- Page
________
Vulnerability potential
This issue has limited but real security relevance.
- A torn read/write of a pointer, length, or size field can desynchronize a buffer from its bookkeeping, which in native code can be escalated to an out-of-bounds access or use-after-free.
- If the inconsistently locked variable is a flag that gates a security decision (authenticated, is_admin, validated), a race window can let one thread observe a transient state and bypass the check.
- The non-determinism makes the bug hard to test for, so it tends to survive into production where it can be triggered by timing-dependent input.
Technical details
A mutex only provides mutual exclusion among threads that all acquire it. The
guarantee is conventional, not enforced by the type system in most languages:
the compiler and CPU do not know that field x “belongs to” lock m. Correct
synchronization requires that every access to the shared datum is performed
under the same lock. A single path that touches the variable without the lock
breaks the happens-before chain that the mutex would otherwise establish.
C/C++ memory model
Under the C11/C++11 memory model, two accesses to the same non-atomic object where at least one is a write, not ordered by happens-before, constitute a data race and the entire program has undefined behaviour. The unlocked access is exactly such an access. Optimizers exploit the no-race assumption, so the generated code may differ wildly from the naive expectation.
Managed languages
In Java or Go a race does not invalidate the whole program, but it still yields unspecified values: reads may see stale or out-of-thin-air-like values, and non-atomic 64-bit or composite fields can tear.
________
- Information shown

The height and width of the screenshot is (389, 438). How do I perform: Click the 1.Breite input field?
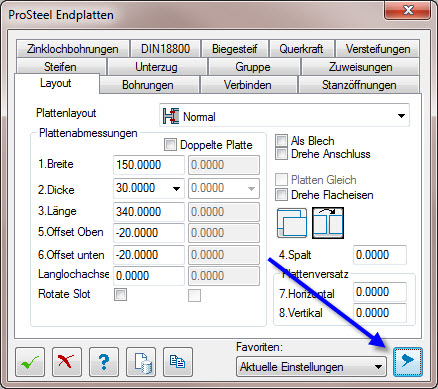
________
Answer these questions from the page on inconsistent locking above, one short answer a line, numbered to match.
1. Which three flags does the page give as examples of variables that gate a security decision?
2. For correct synchronization, what must every access to the shared datum be performed under?
3. Which two managed languages does the page name?

1. authenticated, is_admin, validated
2. The same lock
3. Java and Go